= Comorian cuisine =

Culinary traditions of the Comoros

Comorian cuisine refers not only to dishes from the independent Indian Ocean nation of the Comoros but also those of the French overseas department of Mayotte in the same archipelago.

The cuisine reflects the many groups and cultures who have visited and settled the islands over the centuries, including not only Swahili- and Austronesian-speaking peoples but also those with origins in the Middle East (especially Oman and present-day Iran), India, Portugal, and France (the latter of which administered the Comoros until 1975 and still oversees Mayotte).

Many species of fish (particularly tuna and cod) and crustaceans such as crab and lobster are consumed in Comorian soups and stews, often in conjunction with root crops like cassava and green (unripe) banana. Examples of dishes of this type include roti ya houma pampa (dried salt cod rehydrated and slowly simmered in a rougail (sauce) of onion and tomato) and m'tsolola (firm-fleshed fish such as swordfish cooked with plantains and spinach or native greens like matava (cassava leaves) in coconut milk). In recent decades, French-influenced seafood dishes (such as langouste à la vanille, small lobsters in vanilla sauce) have also become popular, especially on Mayotte.

Meals centered around meats such as beef and chicken are also eaten in the Comoros. A prominent example, mshakiki (marinated skewered beef) bears strong similarities to mishkaki from Kenya and Tanzania. Akoho sy voanio or poulet au coco originates in Madagascar and consists of chicken cooked in coconut cream. (Coconuts, termed nazi in some Comorian languages, are utilized in a wide range of dishes from the archipelago.) Popular accompaniments to these dishes include achard aux legumes (tangy pickled lemon or green mango) and pilaou (fragrant rice pilaf originating in the nearby Zanzibar Archipelago).

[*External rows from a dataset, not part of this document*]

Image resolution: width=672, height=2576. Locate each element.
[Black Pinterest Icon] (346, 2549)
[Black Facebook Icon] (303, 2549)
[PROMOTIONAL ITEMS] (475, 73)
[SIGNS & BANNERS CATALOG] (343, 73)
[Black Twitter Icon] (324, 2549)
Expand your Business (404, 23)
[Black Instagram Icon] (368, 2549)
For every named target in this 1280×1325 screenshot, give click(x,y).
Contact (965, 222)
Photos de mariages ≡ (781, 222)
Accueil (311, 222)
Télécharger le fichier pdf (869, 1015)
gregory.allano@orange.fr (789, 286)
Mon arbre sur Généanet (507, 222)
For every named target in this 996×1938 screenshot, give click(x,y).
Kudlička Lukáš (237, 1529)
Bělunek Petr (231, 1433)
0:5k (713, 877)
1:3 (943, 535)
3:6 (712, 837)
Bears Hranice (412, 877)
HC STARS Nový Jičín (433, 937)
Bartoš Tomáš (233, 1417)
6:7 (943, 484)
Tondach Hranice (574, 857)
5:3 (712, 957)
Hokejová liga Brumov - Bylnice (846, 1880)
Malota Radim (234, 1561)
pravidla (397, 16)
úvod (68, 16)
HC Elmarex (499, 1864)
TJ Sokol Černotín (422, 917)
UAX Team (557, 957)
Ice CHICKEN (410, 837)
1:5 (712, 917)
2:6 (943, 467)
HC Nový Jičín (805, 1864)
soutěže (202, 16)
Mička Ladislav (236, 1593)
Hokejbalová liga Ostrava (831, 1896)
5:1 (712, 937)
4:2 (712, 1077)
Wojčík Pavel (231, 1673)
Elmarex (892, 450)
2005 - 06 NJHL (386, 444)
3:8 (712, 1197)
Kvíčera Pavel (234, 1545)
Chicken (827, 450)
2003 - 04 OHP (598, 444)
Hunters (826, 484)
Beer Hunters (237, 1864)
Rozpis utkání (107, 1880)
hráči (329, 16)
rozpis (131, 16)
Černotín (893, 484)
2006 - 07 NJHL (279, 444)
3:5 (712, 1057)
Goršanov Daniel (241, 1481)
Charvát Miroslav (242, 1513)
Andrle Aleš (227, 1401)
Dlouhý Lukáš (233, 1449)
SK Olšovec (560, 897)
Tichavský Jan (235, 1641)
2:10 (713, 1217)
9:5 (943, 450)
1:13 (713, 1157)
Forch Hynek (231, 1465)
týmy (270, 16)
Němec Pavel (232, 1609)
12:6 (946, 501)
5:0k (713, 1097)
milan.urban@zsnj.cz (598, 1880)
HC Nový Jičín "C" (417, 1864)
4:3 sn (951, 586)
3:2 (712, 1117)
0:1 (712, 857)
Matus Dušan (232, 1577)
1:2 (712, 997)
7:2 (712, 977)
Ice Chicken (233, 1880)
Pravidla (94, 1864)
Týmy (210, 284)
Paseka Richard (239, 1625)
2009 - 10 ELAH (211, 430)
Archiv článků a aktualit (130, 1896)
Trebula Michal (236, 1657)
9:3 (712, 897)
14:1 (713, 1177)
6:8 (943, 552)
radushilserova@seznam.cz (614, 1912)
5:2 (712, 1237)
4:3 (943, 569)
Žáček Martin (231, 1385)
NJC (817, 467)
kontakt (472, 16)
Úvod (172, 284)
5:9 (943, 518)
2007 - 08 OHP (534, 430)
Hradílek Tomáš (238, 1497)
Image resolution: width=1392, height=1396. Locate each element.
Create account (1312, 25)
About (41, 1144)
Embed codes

Mkatra siniya (Comorian spice cake), shihondro (caramelized peanut candy) and ladu (cashew/rice balls with a hint of black pepper) are a few examples of desserts eaten in the islands.

In the Comoros, the term thé (tea) often refers to tisanes or infusions of native herbs like mani ya mdarassini (cinnamon leaves) and mani ya sandze (lemongrass) rather than tea-based drinks themselves. Juices like jackfruit, papaya, and mango are also commonly consumed. Although alcoholic beverages are available in certain parts of the country (notably the large Volo-Volo market in the national capital Moroni), the public consumption of alcohol is generally frowned upon in the islands as over 95 % of the population are devout Sunni Muslims. Blood and pork consumption is also illegal in the country.